▸ EXTRACTED TEXT:
++++++++

The statement was in response to widespread public doubts that the man, who turned himself in seven hours after the crash, was not the real driver.
The fall-guy speculation was rife even after the police on May 29 released videos and pictures related to the accident, which killed a taxi driver and two young women.
According to an earlier police statement, the man - surnamed Hou - is suspected of drunken driving.
In the latest press conference on May 30, the police also released original videos, in addition to the videos shown in the previous press conference that were captured from surveillance.
The videos showed a sports car hitting two taxis on Binhai Avenue at 3:08 am, a fire truck arriving at the accident scene, and Hou drinking in two bars in the Futian district with three women before they left in the car at about 3 am.
The police said that after the accident Hou called a friend to pick him up and take him to a yacht club where friends persuaded Hou to turn himself in.
According to Xu Wei, deputy director and spokesman of the Shenzhen traffic police bureau, blood samples taken from the sports car were more than 99.99 percent identical to Hou's blood. The figure, theoretically, means the blood was Hou's, the police said.
One of the three girls in Hou's car, surnamed Sun, also identified Hou as the driver during an identity parade at the police station.
The public earlier suspected that Hou was a fall guy for the car owner Xu Chuhui, the nephew of Xu Hanzhou, a construction company owner.
But police said on May 30 that investigations showed that both Xu Chuhui and Xu Hanzhou had an alibi. Hou worked for the construction company and earned about 3,000 yuan ($470) a month, the police said.
Hou is from a village in the Guangxi Zhuang autonomous region, has four brothers and sisters, and his parents were both farmers, the police added.
Meanwhile, relatives of one of the young women killed in the accident said that they remain skeptical.
“The crucial videos showing close-ups of the collision and how the driver ran away are absent, and we are not convinced,” the uncle of one of the victims, a 23-year-old surnamed Zhang, said after attending the latest police news conference.
The Shenzhen people's procuratorate said on its micro blog on May 30 that it has stepped up the investigation of the accident, and has met the traffic police for further information.

++++++++

▸ WORK ITEM:
Translate this sentence from the report on the Shenzhen sports car crash into Spanish: "The police said that after the accident Hou called a friend to pick him up and take him to a yacht club where friends persuaded Hou to turn himself in."

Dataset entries
++++++++

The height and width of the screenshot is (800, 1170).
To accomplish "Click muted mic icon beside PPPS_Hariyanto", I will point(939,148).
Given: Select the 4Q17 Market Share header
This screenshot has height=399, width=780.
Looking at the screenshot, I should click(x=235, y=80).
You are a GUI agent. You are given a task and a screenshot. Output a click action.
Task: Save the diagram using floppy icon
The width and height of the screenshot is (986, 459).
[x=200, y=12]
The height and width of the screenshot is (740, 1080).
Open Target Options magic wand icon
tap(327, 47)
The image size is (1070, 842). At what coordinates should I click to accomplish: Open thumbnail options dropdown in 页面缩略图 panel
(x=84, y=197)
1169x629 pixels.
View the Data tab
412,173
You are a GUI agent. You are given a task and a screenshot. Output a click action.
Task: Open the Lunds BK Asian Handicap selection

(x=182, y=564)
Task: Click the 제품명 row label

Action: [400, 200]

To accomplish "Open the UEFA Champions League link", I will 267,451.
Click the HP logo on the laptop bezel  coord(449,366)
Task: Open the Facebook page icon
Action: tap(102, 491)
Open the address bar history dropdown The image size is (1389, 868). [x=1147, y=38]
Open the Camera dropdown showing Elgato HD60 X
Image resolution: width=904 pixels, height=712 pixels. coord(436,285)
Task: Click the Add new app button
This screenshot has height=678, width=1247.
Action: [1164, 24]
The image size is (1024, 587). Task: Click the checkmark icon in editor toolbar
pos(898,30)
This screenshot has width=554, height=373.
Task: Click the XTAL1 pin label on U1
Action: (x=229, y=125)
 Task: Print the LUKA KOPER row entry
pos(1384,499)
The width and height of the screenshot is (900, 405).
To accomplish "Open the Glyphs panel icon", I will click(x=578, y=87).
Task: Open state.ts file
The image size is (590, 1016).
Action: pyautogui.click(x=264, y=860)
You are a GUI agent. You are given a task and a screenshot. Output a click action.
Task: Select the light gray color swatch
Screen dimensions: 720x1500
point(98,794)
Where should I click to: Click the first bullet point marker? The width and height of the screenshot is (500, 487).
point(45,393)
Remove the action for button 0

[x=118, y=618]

++++++++

▸ PROBLEM SOLUTION:
La policía dijo que, después del accidente, Hou llamó a un amigo para que lo recogiera y lo llevara a un club de yates, donde unos amigos persuadieron a Hou de que se entregara.